GKE on Azure might connect to the following endpoints:

Endpoint Reason
storage.googleapis.com For fetching binary dependencies from Cloud Storage during installation.
*.gcr.io For fetching binary dependencies during installation from Container Registry.
gkeconnect.googleapis.com For Google Kubernetes Engine (GKE) Enterprise edition multi-cluster management.
oauth2.googleapis.com

sts.googleapis.com
For cluster authentication.
logging.googleapis.com For sending logs to Cloud Logging.
monitoring.googleapis.com For sending metrics to Cloud Monitoring.
opsconfigmonitoring.googleapis.com For sending resource metadata to Cloud Monitoring.
servicecontrol.googleapis.com For Cloud Audit Logging.

Google Cloud

This section describes the Google Cloud Identity and Access Management (IAM) roles and permissions that you need to install GKE on Azure.
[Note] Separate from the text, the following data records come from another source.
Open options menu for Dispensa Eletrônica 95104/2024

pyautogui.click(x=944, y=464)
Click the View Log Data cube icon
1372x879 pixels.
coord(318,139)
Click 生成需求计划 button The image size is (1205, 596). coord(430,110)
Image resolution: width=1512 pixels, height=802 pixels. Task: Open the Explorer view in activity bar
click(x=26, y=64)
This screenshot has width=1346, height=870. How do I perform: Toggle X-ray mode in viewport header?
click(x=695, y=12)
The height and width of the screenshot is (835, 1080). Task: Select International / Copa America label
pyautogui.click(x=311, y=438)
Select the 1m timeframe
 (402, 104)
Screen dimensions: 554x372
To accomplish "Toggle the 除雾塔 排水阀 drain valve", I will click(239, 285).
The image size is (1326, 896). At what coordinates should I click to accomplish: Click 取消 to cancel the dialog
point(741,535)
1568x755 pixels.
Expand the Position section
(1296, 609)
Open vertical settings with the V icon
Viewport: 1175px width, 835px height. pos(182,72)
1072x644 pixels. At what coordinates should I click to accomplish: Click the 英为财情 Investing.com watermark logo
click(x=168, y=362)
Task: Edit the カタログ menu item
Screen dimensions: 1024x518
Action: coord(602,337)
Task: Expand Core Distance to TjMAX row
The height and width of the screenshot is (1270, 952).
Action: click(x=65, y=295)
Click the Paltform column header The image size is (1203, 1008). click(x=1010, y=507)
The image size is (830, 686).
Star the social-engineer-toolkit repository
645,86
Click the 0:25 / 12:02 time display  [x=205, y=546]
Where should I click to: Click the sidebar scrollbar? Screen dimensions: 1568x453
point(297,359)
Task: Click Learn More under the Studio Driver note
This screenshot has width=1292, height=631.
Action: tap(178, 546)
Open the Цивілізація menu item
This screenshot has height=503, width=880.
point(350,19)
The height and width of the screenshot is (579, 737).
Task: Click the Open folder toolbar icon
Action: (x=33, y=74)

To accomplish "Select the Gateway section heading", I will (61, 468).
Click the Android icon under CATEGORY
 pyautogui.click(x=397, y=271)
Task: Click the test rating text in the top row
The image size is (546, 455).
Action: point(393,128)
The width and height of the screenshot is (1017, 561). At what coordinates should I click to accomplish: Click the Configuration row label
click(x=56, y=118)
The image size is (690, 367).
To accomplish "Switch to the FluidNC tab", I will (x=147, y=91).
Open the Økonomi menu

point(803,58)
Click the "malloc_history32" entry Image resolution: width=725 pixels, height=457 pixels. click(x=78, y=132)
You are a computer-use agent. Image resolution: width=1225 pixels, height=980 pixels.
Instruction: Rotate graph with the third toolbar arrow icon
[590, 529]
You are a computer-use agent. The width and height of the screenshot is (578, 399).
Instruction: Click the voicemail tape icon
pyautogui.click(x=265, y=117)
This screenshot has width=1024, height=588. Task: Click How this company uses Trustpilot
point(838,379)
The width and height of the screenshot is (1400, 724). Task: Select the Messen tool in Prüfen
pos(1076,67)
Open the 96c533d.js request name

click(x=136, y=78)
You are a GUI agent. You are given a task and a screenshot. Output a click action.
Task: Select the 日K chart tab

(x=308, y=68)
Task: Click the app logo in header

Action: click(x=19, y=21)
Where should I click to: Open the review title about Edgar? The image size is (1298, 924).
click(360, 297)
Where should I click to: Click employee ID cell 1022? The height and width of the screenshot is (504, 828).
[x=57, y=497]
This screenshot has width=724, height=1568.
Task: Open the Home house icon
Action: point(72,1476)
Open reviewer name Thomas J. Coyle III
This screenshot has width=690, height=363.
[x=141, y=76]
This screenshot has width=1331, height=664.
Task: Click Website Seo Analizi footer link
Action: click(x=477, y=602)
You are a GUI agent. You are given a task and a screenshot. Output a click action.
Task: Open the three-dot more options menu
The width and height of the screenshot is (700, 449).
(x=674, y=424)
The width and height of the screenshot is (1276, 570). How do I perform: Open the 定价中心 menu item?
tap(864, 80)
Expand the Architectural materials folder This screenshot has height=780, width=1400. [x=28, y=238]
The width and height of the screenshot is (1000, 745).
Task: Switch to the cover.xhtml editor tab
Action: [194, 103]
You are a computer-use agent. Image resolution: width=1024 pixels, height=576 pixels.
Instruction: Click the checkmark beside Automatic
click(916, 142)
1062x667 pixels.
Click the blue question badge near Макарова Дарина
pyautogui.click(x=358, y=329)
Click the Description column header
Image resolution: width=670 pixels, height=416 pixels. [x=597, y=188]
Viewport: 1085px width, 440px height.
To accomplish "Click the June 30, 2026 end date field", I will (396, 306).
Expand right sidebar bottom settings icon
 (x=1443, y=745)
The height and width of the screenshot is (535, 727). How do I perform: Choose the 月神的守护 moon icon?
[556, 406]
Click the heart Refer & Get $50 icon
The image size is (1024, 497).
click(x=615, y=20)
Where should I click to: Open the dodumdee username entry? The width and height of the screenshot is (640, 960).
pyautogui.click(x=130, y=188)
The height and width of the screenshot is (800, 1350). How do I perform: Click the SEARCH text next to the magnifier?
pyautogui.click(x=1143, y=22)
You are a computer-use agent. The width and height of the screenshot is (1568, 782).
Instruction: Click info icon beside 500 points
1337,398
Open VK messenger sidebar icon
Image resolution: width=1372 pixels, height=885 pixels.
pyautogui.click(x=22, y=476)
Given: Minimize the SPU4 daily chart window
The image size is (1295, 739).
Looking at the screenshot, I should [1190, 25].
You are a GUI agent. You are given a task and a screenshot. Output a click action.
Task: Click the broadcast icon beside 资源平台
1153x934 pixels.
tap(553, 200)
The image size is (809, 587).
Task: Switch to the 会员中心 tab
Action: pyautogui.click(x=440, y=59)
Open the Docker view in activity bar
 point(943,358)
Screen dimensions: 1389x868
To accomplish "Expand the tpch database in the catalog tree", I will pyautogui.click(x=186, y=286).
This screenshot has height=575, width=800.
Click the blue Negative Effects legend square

Identity and Access Management roles

Install GKE on Azure

To install GKE on Azure preview, the user that activates the GKE on Azure API needs to be part of an allowlist.

Manage clusters

To manage GKE clusters, you can use predefined IAM roles. For more information, see API permissions.

Google Cloud APIs

GKE on Azure uses the following APIs on your Google Cloud project:

gkemulticloud.googleapis.com
anthos.googleapis.com
gkeconnect.googleapis.com
cloudresourcemanager.googleapis.com
containerregistry.googleapis.com
gkehub.googleapis.com
logging.googleapis.com
monitoring.googleapis.com
opsconfigmonitoring.googleapis.com
servicecontrol.googleapis.com
serviceusage.googleapis.com
stackdriver.googleapis.com
storage-api.googleapis.com
storage-component.googleapis.com
securetoken.googleapis.com
iam.googleapis.com
iamcredentials.googleapis.com
sts.googleapis.com

Set up workstation

To install and upgrade your GKE on Azure installation, you must have access to a workstation running Linux or macOS. This documentation assumes that you are using a bash shell on Linux or macOS. If you do not have access to a bash shell environment, you can use Cloud Shell.

Azure

To install GKE on Azure, you need the Azure CLI installed. For more information, see Install the Azure CLI.

Google Cloud CLI

You install and manage GKE on Azure with the Google Cloud CLI from the Google Cloud CLI version 347.0.0 or later. To confirm that you have the gcloud CLI installed, run the following command:

gcloud version

If you do not have the gcloud CLI installed, see Installing Google Cloud CLI.